Anthropologists have long celebrated Boas as the father of American anthropology. His program at Columbia University produced the majority of the first generation of anthropologists, beginning in 1901. But why did Boas end up in New York in the first place? This paper outlines Boas’s early career at Clark University in Worcester, Massachusetts, and how he jumped at the chance to work with Frederic Ward Putnam from Harvard, who had taken charge of Anthropology at the Chicago World’s Fair. Putnam later purchased these collections for the new Field Museum. Boas expected to be appointed Curator, but soon learned that he had been passed over and the Museum hired W. H. Holmes from the Smithsonian. Boas’s departure from Chicago has long been a mystery. But recent research in the National Anthropological Archives and the Library of Congress in Washington, DC, and in the Special Collections of the University of Chicago suggests that Holmes’s hiring over Boas had perhaps been arranged by a geologist! This was Thomas C. Chamberlin, the first professor of geology at the University of Chicago. This paper explores some of the details that are now coming to light.

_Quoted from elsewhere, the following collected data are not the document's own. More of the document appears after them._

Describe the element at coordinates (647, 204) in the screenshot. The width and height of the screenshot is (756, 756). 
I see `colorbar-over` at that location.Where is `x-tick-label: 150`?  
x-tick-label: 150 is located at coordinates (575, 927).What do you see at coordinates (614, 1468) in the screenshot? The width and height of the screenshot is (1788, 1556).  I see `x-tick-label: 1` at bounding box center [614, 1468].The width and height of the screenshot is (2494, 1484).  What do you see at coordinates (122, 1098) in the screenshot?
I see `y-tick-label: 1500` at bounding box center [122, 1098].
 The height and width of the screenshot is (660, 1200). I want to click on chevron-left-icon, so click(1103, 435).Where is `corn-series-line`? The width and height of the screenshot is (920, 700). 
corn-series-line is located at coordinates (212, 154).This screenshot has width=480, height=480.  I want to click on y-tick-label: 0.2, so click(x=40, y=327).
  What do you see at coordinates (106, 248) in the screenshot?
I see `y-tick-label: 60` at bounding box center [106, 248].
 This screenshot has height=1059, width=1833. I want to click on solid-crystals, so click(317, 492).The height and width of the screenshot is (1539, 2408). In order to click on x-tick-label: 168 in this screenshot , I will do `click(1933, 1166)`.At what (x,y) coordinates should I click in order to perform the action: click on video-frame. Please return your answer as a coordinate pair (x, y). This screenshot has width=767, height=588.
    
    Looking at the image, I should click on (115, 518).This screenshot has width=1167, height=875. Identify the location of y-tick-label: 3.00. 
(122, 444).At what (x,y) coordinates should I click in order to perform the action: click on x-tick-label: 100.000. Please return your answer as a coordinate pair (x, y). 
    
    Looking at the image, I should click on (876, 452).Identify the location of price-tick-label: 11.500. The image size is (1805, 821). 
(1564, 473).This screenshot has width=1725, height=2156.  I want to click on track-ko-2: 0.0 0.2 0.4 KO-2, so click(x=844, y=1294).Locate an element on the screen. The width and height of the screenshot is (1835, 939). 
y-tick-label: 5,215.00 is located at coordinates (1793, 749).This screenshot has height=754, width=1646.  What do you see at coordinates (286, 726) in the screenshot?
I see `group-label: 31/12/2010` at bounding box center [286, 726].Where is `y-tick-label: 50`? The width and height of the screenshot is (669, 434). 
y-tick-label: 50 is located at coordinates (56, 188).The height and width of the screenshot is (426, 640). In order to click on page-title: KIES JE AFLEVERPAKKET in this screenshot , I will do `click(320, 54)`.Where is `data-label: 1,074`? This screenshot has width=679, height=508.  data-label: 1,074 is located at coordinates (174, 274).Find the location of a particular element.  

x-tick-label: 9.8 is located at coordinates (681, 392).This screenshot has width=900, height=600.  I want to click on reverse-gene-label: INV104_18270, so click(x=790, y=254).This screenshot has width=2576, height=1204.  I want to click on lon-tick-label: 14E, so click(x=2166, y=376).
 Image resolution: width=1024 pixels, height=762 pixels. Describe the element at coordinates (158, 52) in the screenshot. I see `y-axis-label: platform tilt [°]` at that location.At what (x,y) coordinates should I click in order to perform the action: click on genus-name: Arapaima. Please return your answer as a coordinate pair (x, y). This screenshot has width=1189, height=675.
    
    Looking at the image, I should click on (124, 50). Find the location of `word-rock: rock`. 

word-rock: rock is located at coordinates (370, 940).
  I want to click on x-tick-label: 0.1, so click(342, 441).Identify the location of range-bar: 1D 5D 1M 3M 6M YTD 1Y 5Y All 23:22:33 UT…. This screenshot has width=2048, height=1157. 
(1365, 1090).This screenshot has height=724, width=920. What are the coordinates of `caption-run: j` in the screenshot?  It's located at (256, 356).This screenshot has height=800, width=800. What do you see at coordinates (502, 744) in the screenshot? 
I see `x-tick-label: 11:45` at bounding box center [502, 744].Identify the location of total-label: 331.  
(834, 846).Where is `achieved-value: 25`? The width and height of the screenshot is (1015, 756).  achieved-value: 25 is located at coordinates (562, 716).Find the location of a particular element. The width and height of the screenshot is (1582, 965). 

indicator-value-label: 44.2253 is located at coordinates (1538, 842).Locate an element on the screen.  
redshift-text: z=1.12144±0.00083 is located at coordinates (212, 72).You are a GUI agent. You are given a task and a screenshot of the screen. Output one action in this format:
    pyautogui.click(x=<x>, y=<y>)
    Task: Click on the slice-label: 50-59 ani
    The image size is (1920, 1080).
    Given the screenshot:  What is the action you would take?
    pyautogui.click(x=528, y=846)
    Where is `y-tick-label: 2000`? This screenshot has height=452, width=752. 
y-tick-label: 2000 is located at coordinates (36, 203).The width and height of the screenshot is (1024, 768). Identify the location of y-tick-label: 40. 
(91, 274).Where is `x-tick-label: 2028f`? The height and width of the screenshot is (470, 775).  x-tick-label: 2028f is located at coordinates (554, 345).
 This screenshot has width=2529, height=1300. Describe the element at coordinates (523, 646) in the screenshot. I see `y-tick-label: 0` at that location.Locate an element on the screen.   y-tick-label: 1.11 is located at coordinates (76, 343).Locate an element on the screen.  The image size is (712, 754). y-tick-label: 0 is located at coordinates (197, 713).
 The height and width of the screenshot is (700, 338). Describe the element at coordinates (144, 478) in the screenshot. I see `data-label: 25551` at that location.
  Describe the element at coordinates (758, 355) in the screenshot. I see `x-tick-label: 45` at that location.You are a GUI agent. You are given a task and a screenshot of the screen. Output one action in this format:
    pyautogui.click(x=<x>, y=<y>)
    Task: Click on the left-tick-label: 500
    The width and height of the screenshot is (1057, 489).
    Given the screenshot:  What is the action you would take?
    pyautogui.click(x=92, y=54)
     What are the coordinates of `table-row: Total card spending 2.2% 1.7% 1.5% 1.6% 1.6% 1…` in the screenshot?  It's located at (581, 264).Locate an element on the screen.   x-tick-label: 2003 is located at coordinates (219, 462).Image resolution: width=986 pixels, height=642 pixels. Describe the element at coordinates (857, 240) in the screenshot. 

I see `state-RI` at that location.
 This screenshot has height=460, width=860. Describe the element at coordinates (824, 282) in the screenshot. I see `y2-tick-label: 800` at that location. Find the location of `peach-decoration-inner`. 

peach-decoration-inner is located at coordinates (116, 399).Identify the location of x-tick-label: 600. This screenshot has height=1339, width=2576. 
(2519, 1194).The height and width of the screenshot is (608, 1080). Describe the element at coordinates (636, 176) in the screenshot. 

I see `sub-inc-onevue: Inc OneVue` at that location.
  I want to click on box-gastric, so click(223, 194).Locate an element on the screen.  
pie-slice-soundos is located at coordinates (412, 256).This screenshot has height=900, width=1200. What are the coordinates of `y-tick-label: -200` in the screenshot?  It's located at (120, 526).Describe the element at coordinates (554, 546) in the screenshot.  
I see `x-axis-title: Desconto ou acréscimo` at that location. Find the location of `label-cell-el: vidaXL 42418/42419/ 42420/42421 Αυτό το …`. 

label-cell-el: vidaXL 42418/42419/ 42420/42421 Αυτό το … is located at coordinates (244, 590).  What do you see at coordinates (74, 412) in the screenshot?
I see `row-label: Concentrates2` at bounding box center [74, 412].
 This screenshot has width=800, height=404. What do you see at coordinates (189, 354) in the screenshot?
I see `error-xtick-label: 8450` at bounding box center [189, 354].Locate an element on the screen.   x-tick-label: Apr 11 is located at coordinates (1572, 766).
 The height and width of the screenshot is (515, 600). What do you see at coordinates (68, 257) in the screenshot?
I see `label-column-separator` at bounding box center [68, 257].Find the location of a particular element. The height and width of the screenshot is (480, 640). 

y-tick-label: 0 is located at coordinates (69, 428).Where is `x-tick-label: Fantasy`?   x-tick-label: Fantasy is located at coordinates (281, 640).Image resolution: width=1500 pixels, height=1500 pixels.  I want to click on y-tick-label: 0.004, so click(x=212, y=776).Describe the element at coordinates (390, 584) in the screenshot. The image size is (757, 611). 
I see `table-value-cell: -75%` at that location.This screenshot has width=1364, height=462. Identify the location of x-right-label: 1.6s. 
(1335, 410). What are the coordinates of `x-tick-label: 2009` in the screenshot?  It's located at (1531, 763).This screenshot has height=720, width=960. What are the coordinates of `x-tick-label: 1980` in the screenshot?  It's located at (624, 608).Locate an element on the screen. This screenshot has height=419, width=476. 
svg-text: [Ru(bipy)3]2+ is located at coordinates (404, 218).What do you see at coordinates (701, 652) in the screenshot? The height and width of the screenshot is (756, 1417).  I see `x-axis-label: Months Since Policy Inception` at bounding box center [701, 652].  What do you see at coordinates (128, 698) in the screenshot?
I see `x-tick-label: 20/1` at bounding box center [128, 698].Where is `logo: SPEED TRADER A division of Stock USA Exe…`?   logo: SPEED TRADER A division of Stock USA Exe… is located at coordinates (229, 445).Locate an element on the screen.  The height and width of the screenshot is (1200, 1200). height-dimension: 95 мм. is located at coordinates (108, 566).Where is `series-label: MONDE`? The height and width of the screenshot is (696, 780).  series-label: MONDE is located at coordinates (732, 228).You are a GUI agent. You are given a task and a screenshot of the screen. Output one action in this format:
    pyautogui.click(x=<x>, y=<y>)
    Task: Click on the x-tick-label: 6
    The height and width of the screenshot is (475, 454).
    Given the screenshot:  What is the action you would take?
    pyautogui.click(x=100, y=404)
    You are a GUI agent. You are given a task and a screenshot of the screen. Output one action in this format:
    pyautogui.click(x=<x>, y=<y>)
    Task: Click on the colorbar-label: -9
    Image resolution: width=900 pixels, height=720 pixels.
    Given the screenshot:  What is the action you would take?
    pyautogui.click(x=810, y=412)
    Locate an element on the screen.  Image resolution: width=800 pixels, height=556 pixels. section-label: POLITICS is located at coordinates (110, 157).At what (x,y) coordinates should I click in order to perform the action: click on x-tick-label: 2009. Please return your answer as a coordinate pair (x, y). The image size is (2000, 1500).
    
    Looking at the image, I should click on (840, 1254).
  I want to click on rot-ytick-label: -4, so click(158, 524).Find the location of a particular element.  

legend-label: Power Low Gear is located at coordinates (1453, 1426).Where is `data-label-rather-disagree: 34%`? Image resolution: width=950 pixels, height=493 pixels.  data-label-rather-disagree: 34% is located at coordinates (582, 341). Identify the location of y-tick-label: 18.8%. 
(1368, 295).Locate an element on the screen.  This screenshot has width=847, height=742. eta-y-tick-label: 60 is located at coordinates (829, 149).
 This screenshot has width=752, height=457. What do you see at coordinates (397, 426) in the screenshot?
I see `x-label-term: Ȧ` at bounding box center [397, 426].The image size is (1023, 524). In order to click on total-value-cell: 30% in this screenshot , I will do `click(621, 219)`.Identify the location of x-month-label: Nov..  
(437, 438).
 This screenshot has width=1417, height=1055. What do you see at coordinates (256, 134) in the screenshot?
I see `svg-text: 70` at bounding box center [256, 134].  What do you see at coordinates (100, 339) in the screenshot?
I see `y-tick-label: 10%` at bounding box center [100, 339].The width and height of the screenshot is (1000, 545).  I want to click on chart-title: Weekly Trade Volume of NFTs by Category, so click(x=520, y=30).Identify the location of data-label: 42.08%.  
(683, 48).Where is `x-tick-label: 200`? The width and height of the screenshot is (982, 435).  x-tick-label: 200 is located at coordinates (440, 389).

2:15-3:30                                                                                                                   
Demonstration

Digital Re-imagining of Creative Nonfiction
Margot Douaihy, Chelsea Bitter

Why do true stories captivate us? What do storytelling techniques offer the health sciences? In this blog, Chelsea Bitter re-imagines Creative Nonfiction craft theory in ways that resonate for her as a Physical Therapy major. During the 2016 fall semester, Chelsea created digital applications for hallmark texts from the EN209 syllabus, and, in turn, wove theories of postmodernism (Wexler), imagined memory (Pearson), quest storytelling (Didion), and interviewing techniques (Lopate/Moore), into a multimedia collaboration. Chelsea created a robust network of cohesive and fragmented narratives, selfies, and marginalia. She integrated artifacts, memories, dialogue—anything that can be shared—to add to a growing collection of ""true story"" nodes. In her blog, and thus any iPhone screen, we see landmark Creative Nonfiction by Alison Bechdel, David Foster Wallace, David Small, and Maggie Nelson come alive in new ways. During a time where a typical social media user sees 54,000 words per day, Chelsea’s blog acts as a digital map that invites visitors to stay, make connections, and reflect. This digital CNF experiment creates a learning space fueled by inquiry without the limitation of a specific destination.


3:30-4:30
4:30-5:30
                                                                                                                   
Performance

My Antonia, a dramatic adaptation
Gerald Burns, Donna Decker

Willa Cather's classic novel, My Antonia, has been adapted for the stage by Jarrett Dapier. An ensemble consisting of Franklin Pierce faculty and students, and young actors from the local area, and under the direction of Project Shakespeare founder Deborah Thurber, will reprise a stage reading of this play, first performed for the Big Read celebration this past fall. The abbreviated script captures the essence of Cather's original, and the reading is enlivened by costuming, props, music, and an action scene or two.